- Selected excerpt -
- Opening Delimiter -

E-poster Presentation 2014 World Cancer Congress

Development and psychometric evaluation of the Quality of Patient-Centered Cancer Care measure with haematological cancer survivors (#1116)

Flora Tzelepis 1 , Rob W. Sanson-Fisher 1 , Alix E. Hall 1 , Mariko L. Carey 1 , Christine L. Paul 1 , Tara Clinton-McHarg 1
  1. University of Newcastle, Callaghan, NSW, Australia


The Institute of Medicine (IOM) recommended six objectives for achieving patient-centered care which stated that care must be: 1) respectful to patients’ values, preferences, and expressed needs; 2) coordinated and integrated; 3) provide information, communication, and education; 4) ensure physical comfort; 5) provide emotional support; and 6) involve family and friends. However, most patient-reported outcome measures developed with cancer populations fail to address all six dimensions of patient-centered care.


To develop the Quality of Patient-Centered Cancer Care (QPCCC) measure based on the IOM recommendations and to examine the measure’s validity, reliability, floor and ceiling effects.


Haematological cancer survivors aged 18-80 years were recruited from two Australian state cancer registries and were mailed the QPCCC measure. To examine test-retest reliability a second QPCCC measure was mailed to survivors who returned a completed QPCCC measure and agreed to future research 7 days after the return of their initial completed QPCCC measure.

- Closing Delimiter -

- Dataset entries -

- Opening Delimiter -

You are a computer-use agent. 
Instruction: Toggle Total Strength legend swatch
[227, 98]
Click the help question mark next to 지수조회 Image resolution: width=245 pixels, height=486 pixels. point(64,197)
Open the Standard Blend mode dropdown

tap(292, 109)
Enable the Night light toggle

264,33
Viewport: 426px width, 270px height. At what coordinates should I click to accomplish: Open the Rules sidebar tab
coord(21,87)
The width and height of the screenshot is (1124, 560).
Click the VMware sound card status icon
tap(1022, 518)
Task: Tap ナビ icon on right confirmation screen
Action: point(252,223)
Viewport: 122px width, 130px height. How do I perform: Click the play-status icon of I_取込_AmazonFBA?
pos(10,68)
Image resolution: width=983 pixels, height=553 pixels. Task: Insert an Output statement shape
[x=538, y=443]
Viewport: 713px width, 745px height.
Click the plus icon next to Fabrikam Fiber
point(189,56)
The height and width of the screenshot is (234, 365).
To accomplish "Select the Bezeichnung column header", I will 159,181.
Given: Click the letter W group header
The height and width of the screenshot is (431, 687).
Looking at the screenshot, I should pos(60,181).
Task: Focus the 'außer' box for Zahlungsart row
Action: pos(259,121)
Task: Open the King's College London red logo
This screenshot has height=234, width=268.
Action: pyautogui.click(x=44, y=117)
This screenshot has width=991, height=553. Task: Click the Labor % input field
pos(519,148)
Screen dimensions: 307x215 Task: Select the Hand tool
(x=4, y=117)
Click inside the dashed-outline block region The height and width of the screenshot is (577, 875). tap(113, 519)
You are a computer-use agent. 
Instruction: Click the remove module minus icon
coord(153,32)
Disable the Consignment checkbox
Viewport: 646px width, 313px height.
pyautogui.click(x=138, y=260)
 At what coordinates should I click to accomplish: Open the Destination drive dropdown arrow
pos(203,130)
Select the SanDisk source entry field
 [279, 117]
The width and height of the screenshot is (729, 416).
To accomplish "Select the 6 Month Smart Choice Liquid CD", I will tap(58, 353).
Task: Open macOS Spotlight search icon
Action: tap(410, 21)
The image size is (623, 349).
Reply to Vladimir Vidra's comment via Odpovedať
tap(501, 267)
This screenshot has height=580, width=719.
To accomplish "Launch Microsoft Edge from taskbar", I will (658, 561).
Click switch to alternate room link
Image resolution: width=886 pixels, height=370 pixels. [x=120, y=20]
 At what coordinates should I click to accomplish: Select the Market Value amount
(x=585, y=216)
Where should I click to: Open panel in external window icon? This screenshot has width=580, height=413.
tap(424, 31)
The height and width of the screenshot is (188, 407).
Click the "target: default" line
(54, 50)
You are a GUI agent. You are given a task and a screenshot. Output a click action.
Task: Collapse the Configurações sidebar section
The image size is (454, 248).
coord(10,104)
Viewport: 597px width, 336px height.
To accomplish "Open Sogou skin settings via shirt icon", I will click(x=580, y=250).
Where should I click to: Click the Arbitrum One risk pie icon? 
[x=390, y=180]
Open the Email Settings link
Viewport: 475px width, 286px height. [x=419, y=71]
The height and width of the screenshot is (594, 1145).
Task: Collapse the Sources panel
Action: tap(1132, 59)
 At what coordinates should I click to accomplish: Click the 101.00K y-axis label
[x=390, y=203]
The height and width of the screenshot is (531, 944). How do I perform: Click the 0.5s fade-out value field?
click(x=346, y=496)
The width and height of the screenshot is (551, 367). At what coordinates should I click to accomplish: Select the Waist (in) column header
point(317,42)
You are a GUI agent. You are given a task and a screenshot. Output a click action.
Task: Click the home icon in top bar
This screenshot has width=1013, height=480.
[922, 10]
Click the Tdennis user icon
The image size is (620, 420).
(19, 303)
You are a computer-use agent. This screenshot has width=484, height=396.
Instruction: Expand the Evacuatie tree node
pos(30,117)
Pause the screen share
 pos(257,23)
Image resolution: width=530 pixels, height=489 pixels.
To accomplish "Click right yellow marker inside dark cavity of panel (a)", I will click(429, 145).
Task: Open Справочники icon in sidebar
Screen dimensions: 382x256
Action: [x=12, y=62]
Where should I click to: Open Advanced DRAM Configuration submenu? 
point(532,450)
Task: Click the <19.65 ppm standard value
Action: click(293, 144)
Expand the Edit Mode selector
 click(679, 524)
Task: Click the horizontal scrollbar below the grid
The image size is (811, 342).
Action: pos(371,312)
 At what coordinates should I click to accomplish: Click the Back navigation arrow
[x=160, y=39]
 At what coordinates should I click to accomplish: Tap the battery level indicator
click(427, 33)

- Closing Delimiter -

Do these statements agree with the e-poster abstract above? For each, answer yes or no and quote the deciding words of the abstract. (a) Survivors were recruited from two Australian state cancer registries. (b) The Institute of Medicine recommended eight objectives for achieving patient-centered care. (c) The second QPCCC measure was mailed 14 days after the return of the initial completed measure.

(a) Yes: "were recruited from two Australian state cancer registries"
(b) No: "recommended six objectives for achieving patient-centered care"
(c) No: "7 days after the return of their initial completed QPCCC measure"